Relationship Between Late Follicular Phase Progesterone Level and the Risk of Ectopic Pregnancy Following IVF-Fresh Embryo Transfer Cycles: A Case-Control Study

Ever since the first pregnancy achieved with In Vitro Fertilization (IVF) and Embryo Transfer (ET) was ectopic [1], the association between Assisted Reproductive Technology (ART) and this morbid complication has been very solid, with some reports claiming that the risk of Ectopic Pregnancy (EP) may be increased as much as 2-fold in women who conceive via ART [2,3]. It remains very difficult to pinpoint the mechanisms responsible for this association, but some suggested explanations include inadvertent direct tubal ET or its natural migration from the uterus into the tube. In a mock intrauterine ET with 50μl of radiopaque fluid, Knutzen et al. [4] showed that the material was transferred into the tube in almost half of the cohort, which is a lot higher than the natural incidence of EP. Accordingly, for the embryo to implant in the tube, there should be some pathological mechanism which prevents its movement back into the uterine cavity [5]. Independently of tubal damage that might be the reason for infertility and the need for ART to start with, the hormonal milieu may play a key role in the pathogenesis of EP.

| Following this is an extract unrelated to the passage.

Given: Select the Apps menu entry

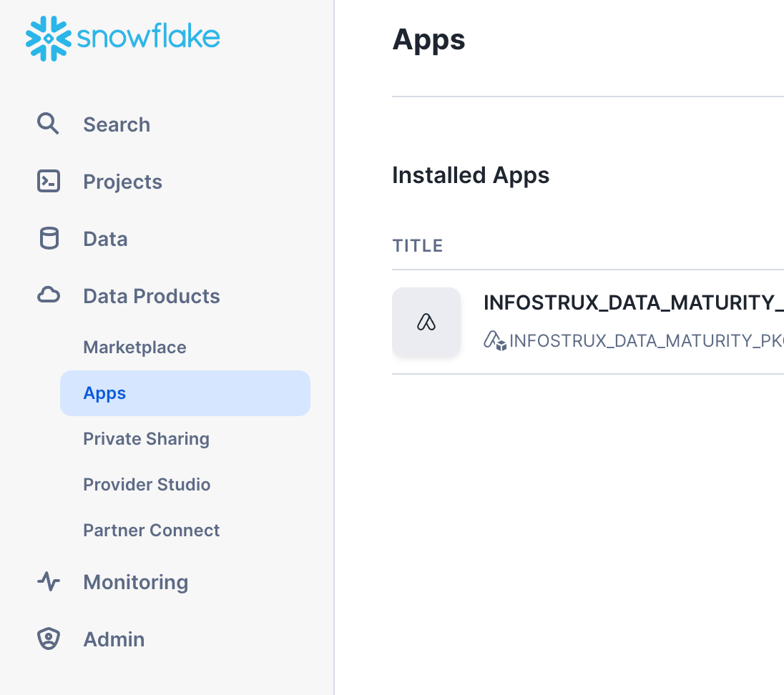Looking at the screenshot, I should point(104,393).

In IVF-ET cycles, Progesterone (P) concentrations are supraphysiologic and exceed these of normal conception due to the multifollicular growth, the presence of multiple corpus lutea, and the additional iatrogenic supplementation for luteal phase support [6]. On one side, high P level contributes to uterine quiescence [7]. This decreased uterine contractility favors embryonic implantation in the uterine cavity as opposed to its migration into the fallopian tubes [6]. On the other side, high P level reduces ciliary beat frequency in both humans and mice fallopian tubes [8,9]. This resultant ciliary dysfunction could prevent the migration of the embryo back from the tubes into the uterus.

The evidence of P-related increase in EP comes from contraceptives’ studies. The risk of EP among women using progestin oral pills or progestin implants is 2 to 5-fold compared to other women of childbearing age [10,11]. The incidence of EP with progesterone-bearing IUD’s is also considerably greater (16.3% of the pregnancies) than observed with placebo device (5.1% of the pregnancies) [12]. However, to the best of our knowledge, no study to date assessed whether similar P-mediated increase in the risk of EP is seen in IVF-ET cycles. Hence the objective of our study is to assess whether increased late follicular phase P level during controlled ovarian stimulation increases the risk of EP following fresh ET.

Study design

This is a retrospective case-control study where all cases (n=29) of EP (study group) were compared to 79 cases of documented viable intrauterine pregnancies (control group) which were selected based on a random number generator model on a year-toyear basis. All pregnancies were the result of an IVF cycle followed by fresh ET conducted between August 2009 and December 2016 at Clinique Ovo, a private fertility center affiliated with the Université de Montréal, Canada.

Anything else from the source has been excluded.